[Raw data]
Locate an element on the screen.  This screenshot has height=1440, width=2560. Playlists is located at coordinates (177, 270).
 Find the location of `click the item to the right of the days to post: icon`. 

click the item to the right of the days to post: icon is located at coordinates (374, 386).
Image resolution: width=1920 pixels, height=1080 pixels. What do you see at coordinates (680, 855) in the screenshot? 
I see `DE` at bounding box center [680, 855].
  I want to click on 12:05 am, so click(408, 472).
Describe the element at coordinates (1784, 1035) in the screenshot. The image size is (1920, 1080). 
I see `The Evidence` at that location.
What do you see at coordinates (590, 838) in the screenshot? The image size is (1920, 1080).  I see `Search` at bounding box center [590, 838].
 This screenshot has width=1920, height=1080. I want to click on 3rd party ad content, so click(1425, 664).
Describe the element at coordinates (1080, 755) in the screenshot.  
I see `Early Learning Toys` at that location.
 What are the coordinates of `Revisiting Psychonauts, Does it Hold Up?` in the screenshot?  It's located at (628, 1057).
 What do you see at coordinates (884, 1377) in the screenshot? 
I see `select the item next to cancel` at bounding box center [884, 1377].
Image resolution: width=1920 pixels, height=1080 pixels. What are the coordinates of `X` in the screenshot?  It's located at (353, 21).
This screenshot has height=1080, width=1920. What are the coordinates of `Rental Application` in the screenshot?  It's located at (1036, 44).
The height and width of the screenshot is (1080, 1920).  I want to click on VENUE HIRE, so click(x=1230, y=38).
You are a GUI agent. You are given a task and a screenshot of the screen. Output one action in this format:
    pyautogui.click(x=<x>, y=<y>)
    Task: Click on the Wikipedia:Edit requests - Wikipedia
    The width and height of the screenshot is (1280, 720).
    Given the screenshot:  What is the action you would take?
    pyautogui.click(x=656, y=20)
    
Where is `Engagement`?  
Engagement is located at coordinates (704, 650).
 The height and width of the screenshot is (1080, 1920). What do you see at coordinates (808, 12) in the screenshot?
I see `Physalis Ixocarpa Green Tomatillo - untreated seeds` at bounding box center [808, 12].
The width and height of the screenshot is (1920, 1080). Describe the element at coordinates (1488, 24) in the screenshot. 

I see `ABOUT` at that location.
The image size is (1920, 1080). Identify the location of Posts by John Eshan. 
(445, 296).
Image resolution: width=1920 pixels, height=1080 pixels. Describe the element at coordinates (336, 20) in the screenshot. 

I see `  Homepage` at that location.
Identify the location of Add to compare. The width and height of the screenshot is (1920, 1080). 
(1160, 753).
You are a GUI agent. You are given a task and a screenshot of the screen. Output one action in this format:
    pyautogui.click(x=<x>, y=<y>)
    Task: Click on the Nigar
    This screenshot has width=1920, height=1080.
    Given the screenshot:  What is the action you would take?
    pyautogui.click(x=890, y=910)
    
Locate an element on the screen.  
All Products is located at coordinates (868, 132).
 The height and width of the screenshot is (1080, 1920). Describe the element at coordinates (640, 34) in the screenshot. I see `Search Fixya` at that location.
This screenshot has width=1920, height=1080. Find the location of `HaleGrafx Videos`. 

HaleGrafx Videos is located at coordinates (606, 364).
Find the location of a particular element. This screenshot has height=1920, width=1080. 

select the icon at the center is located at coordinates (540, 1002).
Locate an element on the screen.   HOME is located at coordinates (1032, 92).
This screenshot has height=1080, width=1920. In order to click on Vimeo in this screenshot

» **EXERCISE BRIEF**
Recast the data as a JSON list of strings, one string per line, from the start of the data through the line containing "This screenshot has width=1920, height=1080. I", with blank lines left out.

» **CORRECT OUTPUT**
[
  "Locate an element on the screen.  This screenshot has height=1440, width=2560. Playlists is located at coordinates (177, 270).",
  " Find the location of `click the item to the right of the days to post: icon`. ",
  "click the item to the right of the days to post: icon is located at coordinates (374, 386).",
  "Image resolution: width=1920 pixels, height=1080 pixels. What do you see at coordinates (680, 855) in the screenshot? ",
  "I see `DE` at bounding box center [680, 855].",
  "  I want to click on 12:05 am, so click(408, 472).",
  "Describe the element at coordinates (1784, 1035) in the screenshot. The image size is (1920, 1080). ",
  "I see `The Evidence` at that location.",
  "What do you see at coordinates (590, 838) in the screenshot? The image size is (1920, 1080).  I see `Search` at bounding box center [590, 838].",
  " This screenshot has width=1920, height=1080. I want to click on 3rd party ad content, so click(1425, 664)."
]